Когда он вошел в гостиную, насмешливый шепот пробежал по ней: красный нос так изумил всех, что должники Фюренгофа забыли изъяснить ему свое глубочайшее почтение и преданность и баронесса не могла выговорить полновесного приветствия тому, от кого тяжеловесные дукаты должны были поступить в ее род. Рингенский помещик, немного запинаясь, представил своего спутника под именем господина фон Зибенбюргера как ученого, путешествующего по разным странам света и теперь возвращающегося из России.
– Ко мне же почтеннейший господин адресован, – прибавил Фюренгоф, – одним лейпцигским моим корреспондентом.
На эту рекомендацию баронесса рассыпалась в учтивостях путешественнику-ученому, и, что важнее всего, ехавшему из России. «Красный нос» (будем так иногда звать Зибенбюргера) был умен, красноречив и ловок в обращении; богатейший человек в Лифляндии придал ему эпитет почтеннейшего. На вопрос, как вас титуловать (заметим, первый и необходимый вопрос каждого немца при первом знакомстве), Красный нос отвечал, что он гофрат, доктор Падуанского университета, член разных ученых обществ и корреспондент разных принцев; к тому ж игре в алмазе на руке его сделана уже примерная оценка и караты в нем по виду взвешены – все это заставило скоро забыть об уродливости носа и горбе неожиданного посетителя и находить в нем не только интересность, даже привлекательность.
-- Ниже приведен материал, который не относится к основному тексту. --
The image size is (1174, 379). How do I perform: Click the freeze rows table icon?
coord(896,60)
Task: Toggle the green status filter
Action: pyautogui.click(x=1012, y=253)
Баронесса, поручив хозяйничать дочери, нашла случай увлечь его в свой кабинет и предаться там с ним политическим рассуждениям. Красный нос хорошо знал ее слабую сторону и скоро успел овладеть умом патриотки, которая отдала бы свой Гельмет тому, кто шепнул бы в это время, что с нею сидит жесточайший враг ее государя и предмет ее дипломатических забот.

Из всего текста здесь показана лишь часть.